A library for querying Avro data with Spark SQL.
This library requires Spark 1.2+
You can link against this library in your program at the following coordiates:
groupId: com.databricks.spark
artifactId: spark-avro_2.10
version: 0.1
The spark-avro jar file can also be added to a Spark using the --jars
command line option. For example, to include it when starting the spark shell:
$ bin/spark-shell --jars spark-avro_2.10-0.1.jar
Spark assembly has been built with Hive, including Datanucleus jars on classpath
Welcome to
____ __
/ __/__ ___ _____/ /__
_\ \/ _ \/ _ `/ __/ '_/
/___/ .__/\_,_/_/ /_/\_\ version 1.2.0
/_/
Using Scala version 2.10.4 (Java HotSpot(TM) 64-Bit Server VM, Java 1.7.0_45)

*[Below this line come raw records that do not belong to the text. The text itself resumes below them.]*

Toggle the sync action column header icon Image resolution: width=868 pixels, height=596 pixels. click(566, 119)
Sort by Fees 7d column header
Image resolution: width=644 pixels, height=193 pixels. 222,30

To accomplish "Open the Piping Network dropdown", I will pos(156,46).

Type in expressions to have them evaluated.
Type :help for more information.
2014-10-30 13:21:11.442 java[4635:1903] Unable to load realm info from SCDynamicStore
Spark context available as sc.
These examples use an avro file available for download here:
$ wget https://github.com/databricks/spark-avro/raw/master/src/test/resources/episodes.avro
You can use the library by loading the implicits from com.databricks.spark.avro._
.
scala> import org.apache.spark.sql.SQLContext
scala> val sqlContext = new SQLContext(sc)

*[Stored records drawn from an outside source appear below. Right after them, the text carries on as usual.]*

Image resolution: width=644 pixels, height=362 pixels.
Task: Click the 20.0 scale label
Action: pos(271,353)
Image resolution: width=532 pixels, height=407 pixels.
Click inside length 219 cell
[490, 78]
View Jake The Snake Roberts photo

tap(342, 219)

scala> import com.databricks.spark.avro._
scala> val episodes = sqlContext.avroFile("episodes.avro")
episodes: org.apache.spark.sql.SchemaRDD =
SchemaRDD[0] at RDD at SchemaRDD.scala:104
== Query Plan ==
== Physical Plan ==
PhysicalRDD [title#0,air_date#1,doctor#2], MappedRDD[2] at map at AvroRelation.scala:54
scala> import sqlContext._
import sqlContext._
scala> episodes.select('title').collect()
res0: Array[org.apache.spark.sql.Row] = Array([The Eleventh Hour], [The Doctor's Wife], [Horror of Fang Rock], [An Unearthly Child], [The Mysterious Planet], [Rose], [The Power of the Daleks], [Castrolava])
Avro data can be queried in pure SQL by registering the data as a temporary table.
CREATE TEMPORARY TABLE episodes
USING com.databricks.spark.avro
OPTIONS (path "episodes.avro")
Avro files can be read using static functions in AvroUtils.
import com.databricks.spark.avro.AvroUtils;
JavaSchemaRDD episodes = AvroUtils.avroFile(sqlContext, "episodes.avro");
This library is built with SBT, which is automatically downloaded by the included shell script. To build a JAR file simply run sbt/sbt package
from the project root.